Wiesiu gratulację dla Córy
Kobieta kierowca to kierowniczka ;P
  
 
Cytat:
2007-08-09 12:28:56, Kiniusia pisze:
Kobieta kierowca to kierowniczka ;P



taka mała
z wbudowanymi poduszkami powietrznymi
  
 
No to wielkie gratulacje.

Pasuje chyba teraz zorganizować jakiś spot grilowo browarkowy
Może na starych włościach Fredry - "Odrzykoń"?


[ wiadomość edytowana przez: kisztan dnia 2007-08-09 12:46:22 ]
  
 
Cytat:
2007-08-09 12:44:44, kisztan pisze:
[...] Pasuje chyba teraz zorganizować jakiś spot grilowo browarkowy Może na starych włościach Fredry - "Odrzykoń"?



I to jest myśl
A kto Cię bidaku stamtąd zawiezie do domu?
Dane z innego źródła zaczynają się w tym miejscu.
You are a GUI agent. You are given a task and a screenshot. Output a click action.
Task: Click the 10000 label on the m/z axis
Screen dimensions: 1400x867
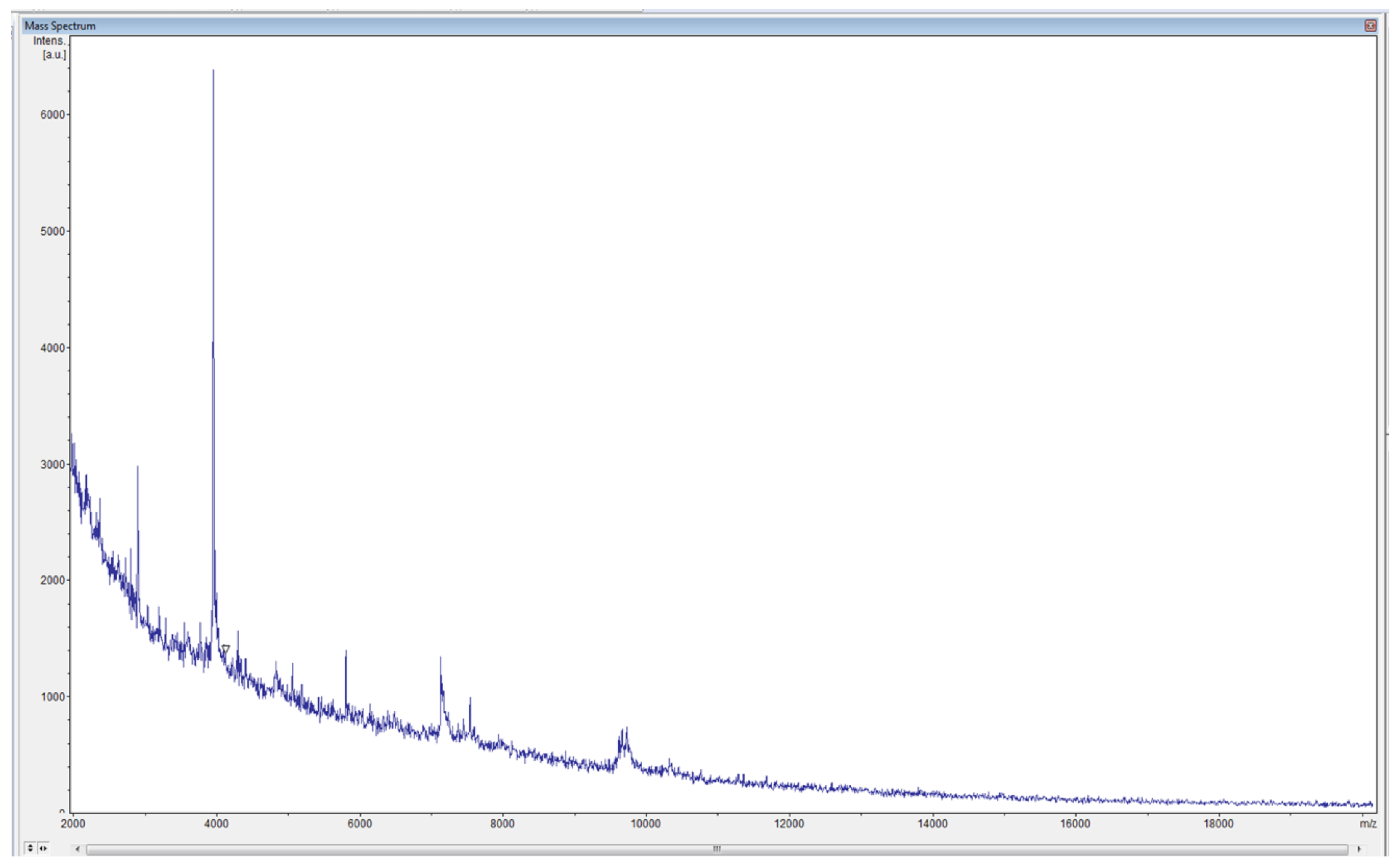tap(646, 824)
Kierowniczka?

--
Wiesiek
  
 
Cytat:
2007-08-09 13:31:58, Maestro pisze:
I to jest myśl A kto Cię bidaku stamtąd zawiezie do domu? Kierowniczka? -- Wiesiek


Się rozumie

Jak to mówią "To najlepsza inwestycja w żonę, jaką do tej pory zrobiłm"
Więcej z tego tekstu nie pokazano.